José Luis García Martín, Martín Caicoya (presidente del Círculo Cultural de Valdediós), Alejandro Garmón Izquierdo, Ana Vega, Daniel Rodríguez Rodero, Ángeles Carbajal y Yasmina Álvarez. /  JOAQUÍN PAÑEDA
José Luis García Martín, Martín Caicoya (presidente del Círculo Cultural de Valdediós), Alejandro Garmón Izquierdo, Ana Vega, Daniel Rodríguez Rodero, Ángeles Carbajal y Yasmina Álvarez. / JOAQUÍN PAÑEDA

'Poesía en Valdediós' reúne a cinco autores en un libro coordinado por el colaborador de EL COMERCIO José Luis García Martín

A. VILLACORTAVALDEDIÓS (VILLAVICIOSA).

Los designios de las musas son inescrutables y la inspiración puede llegar mientras uno anda inmerso en un proyecto de ingeniería o preparando oposiciones. O, al menos, así lo prueban las trayectorias literarias de Daniel Rodríguez Rodero -aspirante a notario- y Alejandro Garmón Izquierdo, de profesión ingeniero industrial y gijonés nacido en Vizcaya que el pasado año se impuso entre más de 2.000 poemas llegados de 45 países para alzarse con el V Premio Internacional de Poesía Jovellanos, 'El Mejor Poema del Mundo', convocado por Ediciones Nobel, con su 'Alejandría'.
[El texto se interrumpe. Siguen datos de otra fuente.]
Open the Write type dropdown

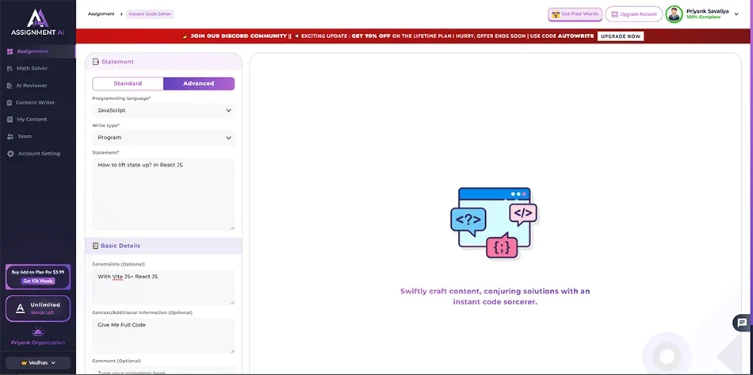pos(162,138)
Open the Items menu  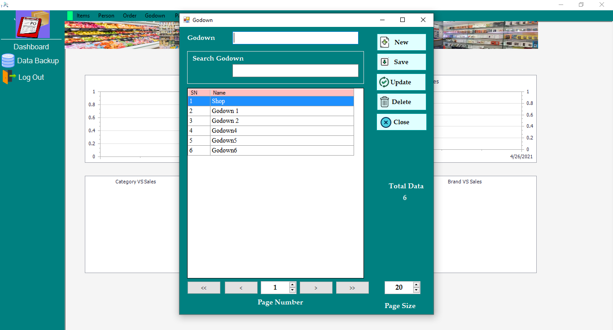click(83, 16)
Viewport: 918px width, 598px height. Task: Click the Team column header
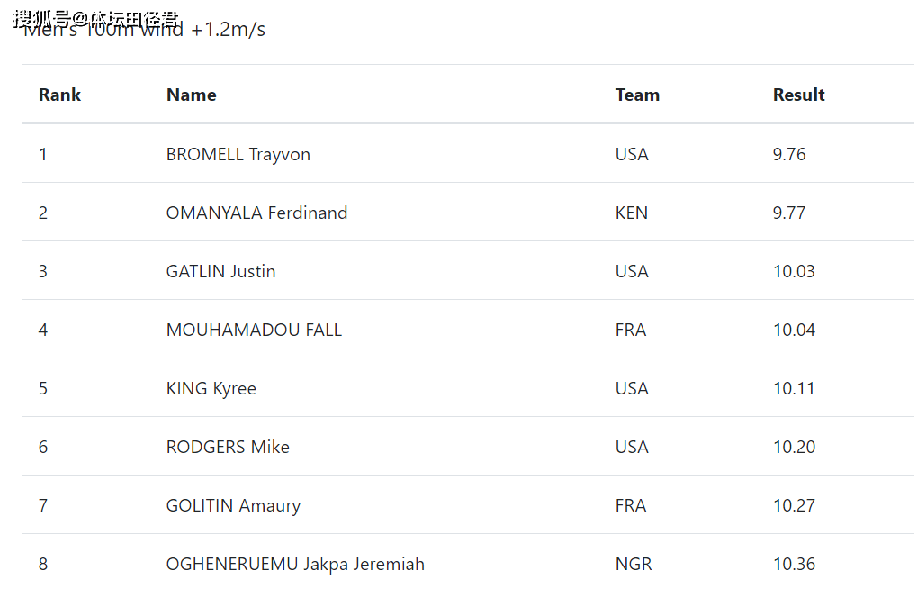click(637, 95)
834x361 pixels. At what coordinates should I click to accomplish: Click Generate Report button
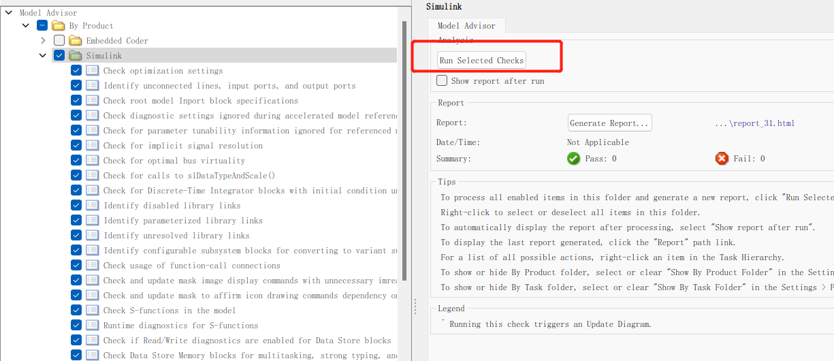pos(609,123)
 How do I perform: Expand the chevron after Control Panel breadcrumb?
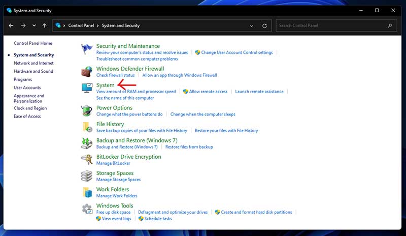(x=97, y=25)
Sus plumas son dos -las únicas masculinas- de las cinco reunidas en el libro 'Voces juntas', que ayer fue presentado por el Círculo Cultural de Valdediós en el salón de actos del monasterio maliayo en el marco de 'Poesía en Valdediós', que alcanza este 2019 su XVII edición coordinada por el colaborador de este diario José Luis García Martín.

Cinco alientos que «conviene no perder de vista», porque, si de Alejandro Garmón Izquierdo sostiene el crítico que practica «una poesía de aprendizaje, que está buscando su propia voz», en el caso de Daniel Rodríguez Rodero -el más joven de los autores que firman este volumen-, asegura que, «además de graduado en Derecho y Administración de Empresas, es un autor sorprendente y con mucho futuro». Un poeta en ciernes que mamó literatura desde la cuna y que «sabe muchos poemas de memoria, porque su abuelo se los recitaba. Aprendió literatura en casa, no en las aulas. Y, además, cultiva la métrica clásica, de las décimas al soneto». O lo que es lo mismo: «Tiene mucha literatura vivida y técnica literaria».

También ante Yasmina Álvarez, «que además de escribir poesía la recita porque es una gran actriz», estamos «ante una voz de lo más prometedora, de gran madurez y con cierto empaque neorromántico».

Y sus versos se funden con otros dos nombres «que ya están asentados en el panorama literario, con una obra sólida»: los de Ana Vega y Ángeles Carbajal, la veterana. Vega, «una autora compleja, además de una todoterreno que publica poesía experimental y autobiográfica, pero también ensayo, narrativa o reseñas». Una poeta «rupturista frente a la tradición que encarna Carbajal». Porque esta última «escribe sobre su infancia rural y su vida en el campo, en su casona de Argüelles. Anclada a «unas raíces muy autóctonas». Así que García Martín se declara fascinado por «su especial relación con la tierra».